Towson University culture center aims to unite, preserve Asian American and Pacific Islander communi
Towson University culture center aims to unite, preserve Asian American and Pacific Islander communi 02:17

BALTIMORE -- While Baltimore doesn't have any Asian American and Pacific Islander neighborhoods today, history shows the city used to have a few.

Despite the lack of any kind of central neighborhood, Towson University's Asian Arts & Culture Center is working to unite AAPI communities -- but also preserve the history of the city's AAPI past.

Nerissa Paglinauan and Joanna Pecore, from the center, are putting the final touches on this year's Asia North Exhibition & Festival.

 It's one of the only annual AAPI celebrations in the Charm City.

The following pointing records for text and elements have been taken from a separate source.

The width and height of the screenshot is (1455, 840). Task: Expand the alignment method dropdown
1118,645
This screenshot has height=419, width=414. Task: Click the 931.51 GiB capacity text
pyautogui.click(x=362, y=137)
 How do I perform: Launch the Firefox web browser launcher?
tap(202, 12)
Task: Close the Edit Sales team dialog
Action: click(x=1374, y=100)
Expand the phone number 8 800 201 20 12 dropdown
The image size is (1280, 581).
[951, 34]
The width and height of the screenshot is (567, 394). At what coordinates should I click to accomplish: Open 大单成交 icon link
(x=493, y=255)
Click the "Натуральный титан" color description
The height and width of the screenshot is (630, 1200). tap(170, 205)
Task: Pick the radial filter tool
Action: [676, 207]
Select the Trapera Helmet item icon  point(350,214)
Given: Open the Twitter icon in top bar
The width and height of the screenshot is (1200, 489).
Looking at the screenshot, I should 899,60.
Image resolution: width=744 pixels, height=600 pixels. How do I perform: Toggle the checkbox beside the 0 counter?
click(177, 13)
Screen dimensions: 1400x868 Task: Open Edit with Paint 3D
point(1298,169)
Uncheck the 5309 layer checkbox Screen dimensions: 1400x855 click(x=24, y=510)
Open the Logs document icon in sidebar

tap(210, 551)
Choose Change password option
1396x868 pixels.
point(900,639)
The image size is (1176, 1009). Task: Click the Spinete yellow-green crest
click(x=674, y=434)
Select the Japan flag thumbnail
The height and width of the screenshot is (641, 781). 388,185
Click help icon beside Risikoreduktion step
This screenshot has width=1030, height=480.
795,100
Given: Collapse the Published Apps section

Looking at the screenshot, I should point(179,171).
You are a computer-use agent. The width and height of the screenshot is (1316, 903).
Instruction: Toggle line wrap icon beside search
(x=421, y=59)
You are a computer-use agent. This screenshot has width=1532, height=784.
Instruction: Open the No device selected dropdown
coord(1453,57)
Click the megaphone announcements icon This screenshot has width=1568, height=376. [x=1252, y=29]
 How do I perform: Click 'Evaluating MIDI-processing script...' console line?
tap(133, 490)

"There are many silos of communities, of different cultures," said Paglinauan, program manager at the center. "Unless you're already in that community, you don't really know what's going on until an annual festival may pop up."

Each year, the event is held in Station North, which was Baltimore's unofficial Koreatown.

Pecore stumbled upon this history when she first moved into the area around 2014. She -- as well as other researchers at the center and community partners -- have since been collecting this history as part of the center's Greater Baltimore Asian Community History Project.

"I looked and there was a little Wikipedia article," Pecore said. "We started doing research, we realized that each community has thier own historical trajectory."

Jong Kak and other restaurants in Station North are often the landmarks people recognize from this history, which the Station North Arts District is also working to preserve.

Pecore said many Korean Americans left the area after the 1990s because of safety concerns.

There also used to be a Chinatown in Baltimore. Suzy Schlosberg, a John Hopkins University student who helped the center's research into the neighborhoods, found Chinese Americans initially were closer to the port before eventually establishing a neighborhood along Park Avenue in downtown.

Schlosberg also found the Chinese American presence started to decline in that neighborhood around World War II.

"A 1937 [Baltimore] Sun article mentioned about 400 Chinese people [in the neighborhood], it always kind of was a small community," she said.

While there's no central AAPI neighborhood or area in Baltimore, Pecore and Paglinauan are cotninuing to create community -- whether that's through Asia North or other initiatives.

Asia North festivities begin Friday, May 3, and go on until June 1.